How Making Multiple Demos Can Lead to a Better Song

Rather than squelching spontaneity, making a number of different scratch demos of your song-in-progress process can help you gather production ideas, alter chord changes, edit lyrics and more, all in service of the final production

Posted in The Weekly on August 28, 2018 by

Years ago I wrote a piece entitled “Don’t Demo to Death,” in which I advocated saving your real creative juices for the master take. In that article I listed a number of reasons why I thought it best to avoid “proper” recording until the song was finished. For one thing, if you’re particularly skilled, there’s always a chance that your demo version could out-groove the one you cut with your band later on.

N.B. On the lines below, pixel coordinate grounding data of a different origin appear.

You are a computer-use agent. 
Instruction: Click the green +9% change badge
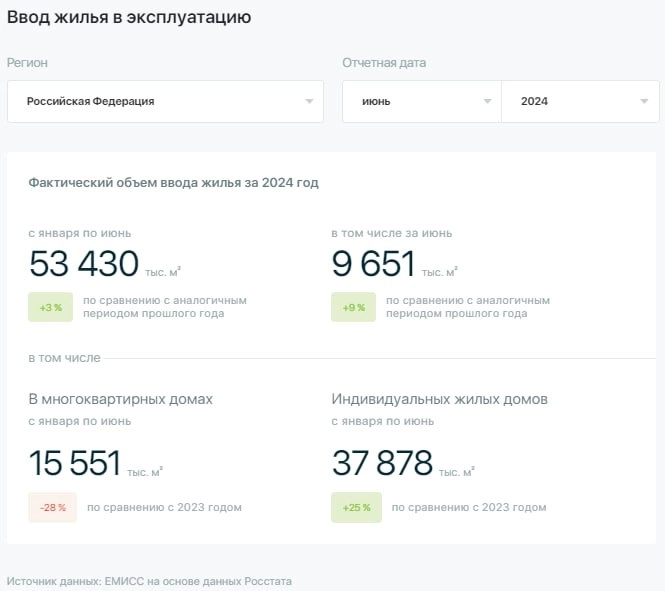point(353,307)
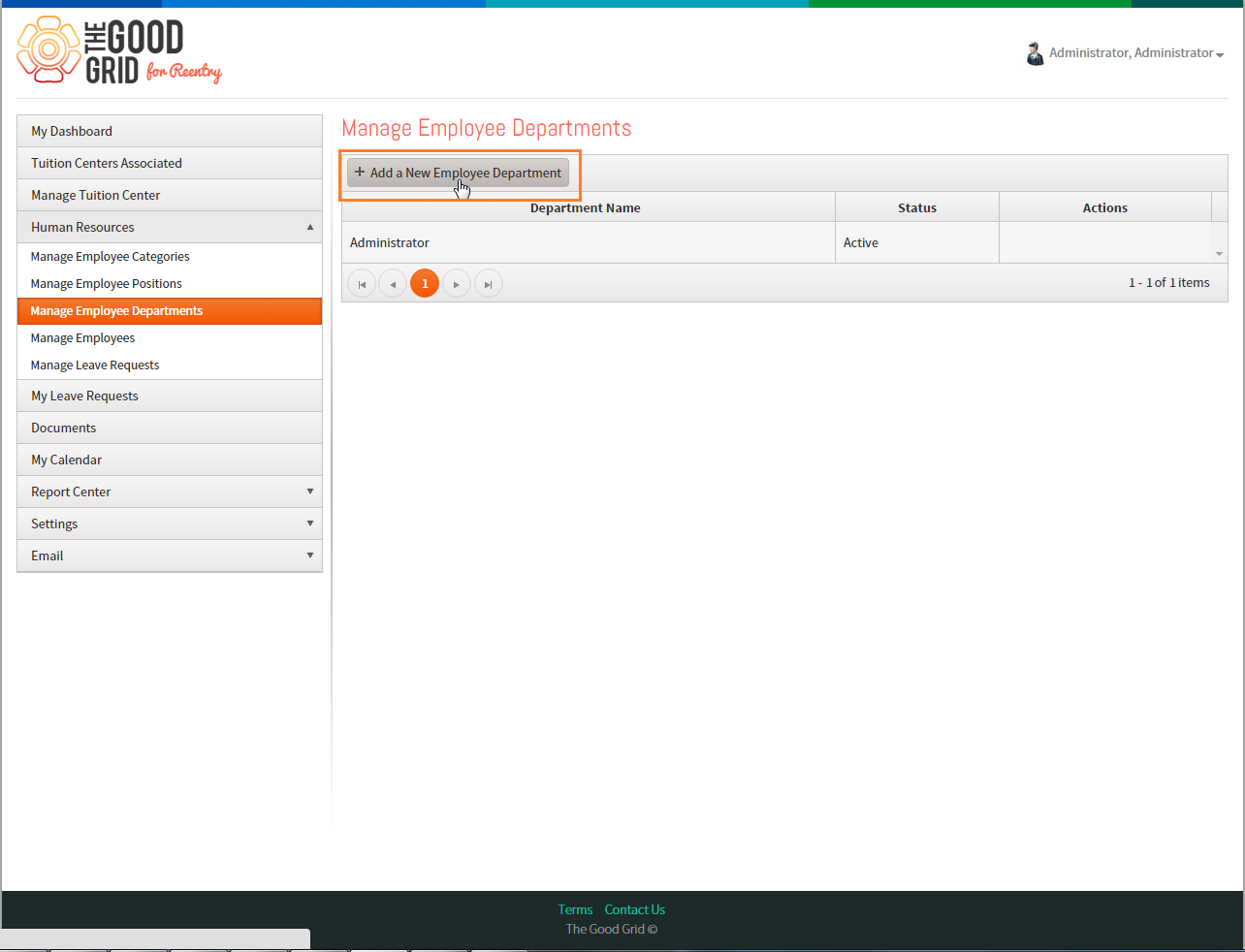Open Manage Employee Categories
This screenshot has height=952, width=1245.
111,257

Additionally, those random ideas that often surface during early takes – a great guitar tone dialed in by accident, an improvised vocal passage, etc – can be hard to replicate after the fact. I also argued that allowing your bandmates to help build the foundation, rather than having all parts dictated to them through a slick multitrack, was healthier for the overall gestation process.

Well, I’d like to walk back some of that. The fact is, more recently I’ve also witnessed the benefits of doing numerous “rough draft” recordings of the same song as it’s taking shape. It’s no coincidence that this revisionist thinking came about once I had a smartphone glued to me day and night—and with Voice Recorder now strategically situated on my desktop, preserving random song fragments is just a tap away. That kind of accessibility means that if I suddenly think of a suitable guitar fill or harmony part, I can instantly preserve the idea before it flees. And if I wind up with a dozen or so variations on the same 3-minute song as a result, so be it.

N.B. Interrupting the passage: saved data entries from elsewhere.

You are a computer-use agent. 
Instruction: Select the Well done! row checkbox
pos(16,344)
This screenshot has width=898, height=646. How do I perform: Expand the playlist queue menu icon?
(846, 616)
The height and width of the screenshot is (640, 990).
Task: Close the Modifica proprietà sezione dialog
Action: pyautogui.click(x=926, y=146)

Admittedly, this more deliberate approach defies the widely-held notion that the best songs often arrive the fastest. Rather than squelching spontaneity, however, I find the process not only helps with production ideas but also allows you to experiment with alternate chord changes/voicings, edit lyrics and more, all in service of the final production.

But first, a few rules of thumb:

Keep it simple. If you’re inclined to do multiple takes of your work-in-progress, it’s best to keep it basic so that you can stay focused on the song (as well as potential accompaniment ideas). Here’s another reason to hold off on the heavy artillery until you’ve got something worth tracking: with all the enhancers included in your home-recording platform, it’s not too difficult to make even a bland idea sound sensational. Not so with a handheld – on the contrary, without any audio aides to hide behind, you’re more likely to come up with the goods organically.

Write in your pocket. While any one-touch device will do, there are a number of newer inexpensive recording applications on the market that allow you to flesh out a bit while still keeping things simple. One of my favorites on the Android side is the J4T Multitrack Recorder from Jaytronix (V4.66, $3.99), which, as its name suggests, turns your phone into a simplified 4-track (and even comes with no-frills processers like reverb, chorus and limiter), and with no external mics or cords needed. I’ve found the J4 to be an absolute godsend in terms of song construction, arranging, experimenting with effects, and more.

Multitrack to a minimum. Even if you’ve got a classic on your hands, let’s face it—your band (and other listeners) are going to be more receptive to something with a little more finesse than your lo-fi phone effort. Accordingly, allow yourself one shot at compiling a “proper” multitrack for presentation purposes. To ensure you save some creative energy for the master, avoid laboring over the overdubs —1-2 takes of each should suffice, just enough to give your helpers some idea of how everything should sound (while also encouraging their own input).

Old habits die hard, but now that I’ve got the technology at my fingertips, I’m as hooked on putting my thoughts down in a recording as I was in scribbling song ideas on any piece of paper that was available at the time. Happy recording!